The struggle for supremacy has been a feature of US-European relations since America emerged as a great power in the late 19th century. During the 20th century, the US fought two large wars in Europe to stop a hegemonic Germany from threatening America’s backyard. After the second world war, America’s strategic ambitions — based primarily on economic self-interest, not cold-war ideology — led it to establish its own hegemony over western Europe.
There is a well-known quip that Nato was created to keep the Russians out, the Germans down and the Americans in. It is more accurate to say that America’s commitment to the Atlantic alliance is about staying on top — and keeping the Europeans apart.
Postwar US policymakers did not forget why the US went to war in 1917 and 1941. When they helped rebuild western Europe after 1945 — and promoted economic and political integration — they also recognised the risk of creating the geopolitical equivalent of Frankenstein’s monster. The last thing Washington wanted was to encourage the emergence of a new, independent pole of power that could become a potential rival to the US. As Dean Acheson, then secretary of state, said, Americans wanted to preclude western Europe from “becoming (a) third force or opposing force”.
US support for European integration has always been conditional on its taking place within the framework of a US-dominated Atlantic community. Rhetoric notwithstanding, the US has never wanted a western Europe of equal power because such a Europe could exercise its autonomy in ways that clashed with Washington’s interests.
Unsurprisingly, Washington has tried to hamper the EU’s moves towards political unity and strategic self-sufficiency. Washington is trying to derail the EU’s plans to create, through the European Security and Defence Policy, military capabilities outside Nato’s aegis. It has encouraged the expansion of Nato and the EU in the hope that the new members from central and eastern Europe will keep in check Franco-German aspirations for a counterweight to American power. More generally, the Bush administration is playing a game of divide and rule to undermine the EU’s sense of common purpose.
Western Europeans have periodically tried to do something about US supremacy, notably under the leadership of Charles de Gaulle. He built an independent French nuclear force and sought to construct a west European pole of power based on a Franco-German axis. Washington recognised the Gaullist challenge for what it was and struck back hard. President John F. Kennedy eloquently expressed American concerns: “If the French and other European powers acquire a nuclear capability they would be in a position to be entirely independent and we might be on the outside looking in.”
The US failed to block France’s nuclear weapons programme. But by intervening in West German politics — to bolster the position of Christian
Democrat Atlanticists — Washington ensured that the Franco-German Elysee treaty of 1963 did not circumvent the Atlantic alliance that preserved America’s European primacy. Forty years later Washington, Paris and Berlin are still fighting the same battles.

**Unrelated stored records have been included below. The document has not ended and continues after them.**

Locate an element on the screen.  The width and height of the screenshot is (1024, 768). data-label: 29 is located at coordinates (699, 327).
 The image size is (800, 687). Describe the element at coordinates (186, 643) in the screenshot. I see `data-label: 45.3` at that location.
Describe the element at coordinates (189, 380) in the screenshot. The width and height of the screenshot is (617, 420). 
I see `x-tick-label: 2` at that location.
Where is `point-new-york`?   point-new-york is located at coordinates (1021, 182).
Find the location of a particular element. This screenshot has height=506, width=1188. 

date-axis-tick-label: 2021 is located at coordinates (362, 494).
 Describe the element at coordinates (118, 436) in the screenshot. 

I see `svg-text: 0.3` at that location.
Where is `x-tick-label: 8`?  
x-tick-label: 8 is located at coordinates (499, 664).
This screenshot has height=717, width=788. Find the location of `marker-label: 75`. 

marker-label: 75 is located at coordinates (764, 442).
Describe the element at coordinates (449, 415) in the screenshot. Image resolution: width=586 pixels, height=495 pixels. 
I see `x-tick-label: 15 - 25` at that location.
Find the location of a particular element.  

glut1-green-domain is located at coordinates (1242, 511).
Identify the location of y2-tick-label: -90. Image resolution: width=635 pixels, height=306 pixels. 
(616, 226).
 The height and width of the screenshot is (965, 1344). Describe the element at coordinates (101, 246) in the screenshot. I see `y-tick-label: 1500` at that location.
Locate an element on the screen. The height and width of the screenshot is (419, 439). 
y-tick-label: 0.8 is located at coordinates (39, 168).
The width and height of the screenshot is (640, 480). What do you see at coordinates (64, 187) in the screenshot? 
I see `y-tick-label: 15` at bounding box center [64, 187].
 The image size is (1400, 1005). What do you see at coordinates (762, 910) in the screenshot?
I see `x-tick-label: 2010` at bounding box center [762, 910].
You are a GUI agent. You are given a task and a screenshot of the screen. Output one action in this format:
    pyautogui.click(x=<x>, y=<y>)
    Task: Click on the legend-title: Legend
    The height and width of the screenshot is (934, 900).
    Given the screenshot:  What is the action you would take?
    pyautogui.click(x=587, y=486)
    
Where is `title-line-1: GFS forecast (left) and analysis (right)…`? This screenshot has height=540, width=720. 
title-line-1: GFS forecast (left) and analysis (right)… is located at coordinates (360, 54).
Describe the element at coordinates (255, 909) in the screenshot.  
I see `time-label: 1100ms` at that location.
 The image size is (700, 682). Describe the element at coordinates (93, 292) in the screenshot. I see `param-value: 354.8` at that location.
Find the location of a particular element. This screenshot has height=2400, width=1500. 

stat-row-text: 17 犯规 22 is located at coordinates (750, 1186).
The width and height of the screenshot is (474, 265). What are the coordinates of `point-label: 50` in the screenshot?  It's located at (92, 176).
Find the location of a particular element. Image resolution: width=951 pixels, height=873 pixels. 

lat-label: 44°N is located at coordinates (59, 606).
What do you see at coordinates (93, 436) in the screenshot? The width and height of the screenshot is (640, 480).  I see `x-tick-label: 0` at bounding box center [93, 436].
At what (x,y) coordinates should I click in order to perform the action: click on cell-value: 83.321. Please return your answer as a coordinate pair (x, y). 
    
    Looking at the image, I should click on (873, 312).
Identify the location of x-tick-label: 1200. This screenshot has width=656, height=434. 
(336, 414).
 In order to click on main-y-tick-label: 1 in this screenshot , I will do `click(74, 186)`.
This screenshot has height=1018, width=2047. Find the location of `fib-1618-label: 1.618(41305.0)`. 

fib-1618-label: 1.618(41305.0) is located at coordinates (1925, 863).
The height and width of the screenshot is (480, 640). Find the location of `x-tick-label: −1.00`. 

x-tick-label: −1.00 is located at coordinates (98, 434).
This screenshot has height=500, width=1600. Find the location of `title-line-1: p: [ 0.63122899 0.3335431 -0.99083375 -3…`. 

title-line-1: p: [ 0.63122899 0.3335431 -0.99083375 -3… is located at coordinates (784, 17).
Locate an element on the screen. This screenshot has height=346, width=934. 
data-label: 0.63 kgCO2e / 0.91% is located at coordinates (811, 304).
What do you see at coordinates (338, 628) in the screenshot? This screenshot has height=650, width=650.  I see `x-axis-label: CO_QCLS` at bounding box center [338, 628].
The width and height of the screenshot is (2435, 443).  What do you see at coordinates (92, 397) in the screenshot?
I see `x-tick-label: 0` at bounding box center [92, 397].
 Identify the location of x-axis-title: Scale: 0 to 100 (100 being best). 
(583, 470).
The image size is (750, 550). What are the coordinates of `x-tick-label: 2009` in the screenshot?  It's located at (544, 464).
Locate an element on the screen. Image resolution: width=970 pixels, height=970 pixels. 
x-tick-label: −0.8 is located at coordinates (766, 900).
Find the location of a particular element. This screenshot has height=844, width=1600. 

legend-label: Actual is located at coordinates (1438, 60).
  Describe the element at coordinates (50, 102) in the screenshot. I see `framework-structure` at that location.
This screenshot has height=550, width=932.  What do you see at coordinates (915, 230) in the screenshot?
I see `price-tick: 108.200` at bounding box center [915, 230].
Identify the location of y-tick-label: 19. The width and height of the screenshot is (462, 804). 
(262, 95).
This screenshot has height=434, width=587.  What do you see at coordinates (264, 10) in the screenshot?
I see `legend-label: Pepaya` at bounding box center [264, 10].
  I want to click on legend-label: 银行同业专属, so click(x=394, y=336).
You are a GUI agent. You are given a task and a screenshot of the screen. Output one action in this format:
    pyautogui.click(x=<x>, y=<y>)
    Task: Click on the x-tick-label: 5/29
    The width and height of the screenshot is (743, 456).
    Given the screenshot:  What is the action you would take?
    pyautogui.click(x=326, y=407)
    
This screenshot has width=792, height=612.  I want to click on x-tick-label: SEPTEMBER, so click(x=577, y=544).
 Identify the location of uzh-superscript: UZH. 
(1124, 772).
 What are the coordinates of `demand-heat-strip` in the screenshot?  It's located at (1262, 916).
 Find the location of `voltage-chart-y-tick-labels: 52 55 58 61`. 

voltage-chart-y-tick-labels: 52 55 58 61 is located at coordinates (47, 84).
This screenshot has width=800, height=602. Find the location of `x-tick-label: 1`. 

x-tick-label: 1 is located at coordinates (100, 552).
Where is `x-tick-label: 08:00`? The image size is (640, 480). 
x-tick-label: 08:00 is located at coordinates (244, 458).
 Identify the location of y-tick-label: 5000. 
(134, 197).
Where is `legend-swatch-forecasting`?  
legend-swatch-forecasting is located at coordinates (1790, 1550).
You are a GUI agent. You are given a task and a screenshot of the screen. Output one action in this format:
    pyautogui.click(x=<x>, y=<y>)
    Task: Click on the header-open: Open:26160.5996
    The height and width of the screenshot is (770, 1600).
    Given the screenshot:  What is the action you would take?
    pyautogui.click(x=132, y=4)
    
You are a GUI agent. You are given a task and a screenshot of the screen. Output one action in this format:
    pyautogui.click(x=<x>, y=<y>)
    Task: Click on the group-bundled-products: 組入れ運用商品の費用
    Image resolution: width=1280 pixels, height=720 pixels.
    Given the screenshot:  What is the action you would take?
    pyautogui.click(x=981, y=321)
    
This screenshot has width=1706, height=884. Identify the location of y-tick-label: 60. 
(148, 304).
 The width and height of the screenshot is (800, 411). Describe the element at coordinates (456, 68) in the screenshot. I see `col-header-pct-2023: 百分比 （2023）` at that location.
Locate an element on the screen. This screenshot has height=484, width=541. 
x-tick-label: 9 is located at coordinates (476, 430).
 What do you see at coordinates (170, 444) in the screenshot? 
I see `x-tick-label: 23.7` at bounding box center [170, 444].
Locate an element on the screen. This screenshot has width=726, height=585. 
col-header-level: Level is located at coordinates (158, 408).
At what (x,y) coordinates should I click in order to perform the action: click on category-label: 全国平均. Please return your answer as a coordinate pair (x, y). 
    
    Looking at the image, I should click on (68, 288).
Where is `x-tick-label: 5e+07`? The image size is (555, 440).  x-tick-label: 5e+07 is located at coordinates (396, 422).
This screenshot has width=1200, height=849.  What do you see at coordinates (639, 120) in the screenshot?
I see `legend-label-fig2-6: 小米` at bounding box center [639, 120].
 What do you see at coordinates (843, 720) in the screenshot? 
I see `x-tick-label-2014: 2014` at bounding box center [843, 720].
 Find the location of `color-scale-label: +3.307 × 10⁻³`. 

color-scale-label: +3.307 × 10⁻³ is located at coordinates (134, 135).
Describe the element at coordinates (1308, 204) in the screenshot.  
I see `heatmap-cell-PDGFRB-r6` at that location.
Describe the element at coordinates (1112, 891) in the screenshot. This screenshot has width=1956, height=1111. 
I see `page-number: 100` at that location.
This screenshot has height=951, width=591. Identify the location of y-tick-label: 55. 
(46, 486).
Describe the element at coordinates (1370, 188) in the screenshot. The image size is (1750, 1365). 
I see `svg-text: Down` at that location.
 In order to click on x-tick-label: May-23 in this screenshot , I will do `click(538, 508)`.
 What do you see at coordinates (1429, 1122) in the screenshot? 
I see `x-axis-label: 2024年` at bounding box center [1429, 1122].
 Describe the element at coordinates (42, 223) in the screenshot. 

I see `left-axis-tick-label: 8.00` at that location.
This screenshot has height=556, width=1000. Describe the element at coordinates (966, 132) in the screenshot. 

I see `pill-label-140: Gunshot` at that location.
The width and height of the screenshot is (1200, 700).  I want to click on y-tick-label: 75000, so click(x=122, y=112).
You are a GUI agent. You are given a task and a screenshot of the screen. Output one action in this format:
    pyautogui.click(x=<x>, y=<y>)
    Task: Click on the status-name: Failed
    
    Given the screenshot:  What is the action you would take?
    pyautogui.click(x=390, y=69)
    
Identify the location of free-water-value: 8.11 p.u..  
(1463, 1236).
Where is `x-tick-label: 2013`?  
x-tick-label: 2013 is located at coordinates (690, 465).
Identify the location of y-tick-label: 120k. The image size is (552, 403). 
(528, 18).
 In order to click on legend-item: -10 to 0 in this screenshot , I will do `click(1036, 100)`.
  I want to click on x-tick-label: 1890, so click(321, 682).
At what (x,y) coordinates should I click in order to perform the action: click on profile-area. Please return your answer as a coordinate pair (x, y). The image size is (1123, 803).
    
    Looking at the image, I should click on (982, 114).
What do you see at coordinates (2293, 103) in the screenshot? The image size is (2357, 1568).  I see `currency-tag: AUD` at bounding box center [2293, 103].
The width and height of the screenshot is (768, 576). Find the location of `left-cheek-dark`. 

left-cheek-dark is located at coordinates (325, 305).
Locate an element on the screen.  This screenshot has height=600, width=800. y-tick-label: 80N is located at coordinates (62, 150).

For many European policymakers and analysts, the crucial lesson of the Iraq war is that until Europe can back up its views on international issues with real military capabilities, it will be ignored by Washington. An emerging European counterweight must rest on the Franco-German axis. Indeed, as the Iraq war was winding down, France and Germany (with Belgium and Luxembourg) met — to Washington’s displeasure — to lay the foundations of an independent EU military capability. According to Jacques Chirac, the French president, the explicit purpose of this initiative was to create a European pole of power to balance the US in a multipolar international system.
History shows that, sooner or later, hegemons lose their hegemony — either because of the rising power of other countries, or because of imperial overstretch. But the Bush administration appears to believe that American hegemony is an unchallengeable fact of international life. It is not — if only because other states are bound to conclude that the US is too powerful and must be resisted.
If that happens, President George W. Bush will not be remembered for liberating Baghdad, but for galvanising international opposition to American power. Mr Bush’s self-proclaimed “victory” over Iraq may prove to have shattered the pillars of the international security framework the US established after 1945; triggered a bitter transatlantic divorce; given the decisive boost to European political unity; and marked the beginning of the end of the era of US global preponderance.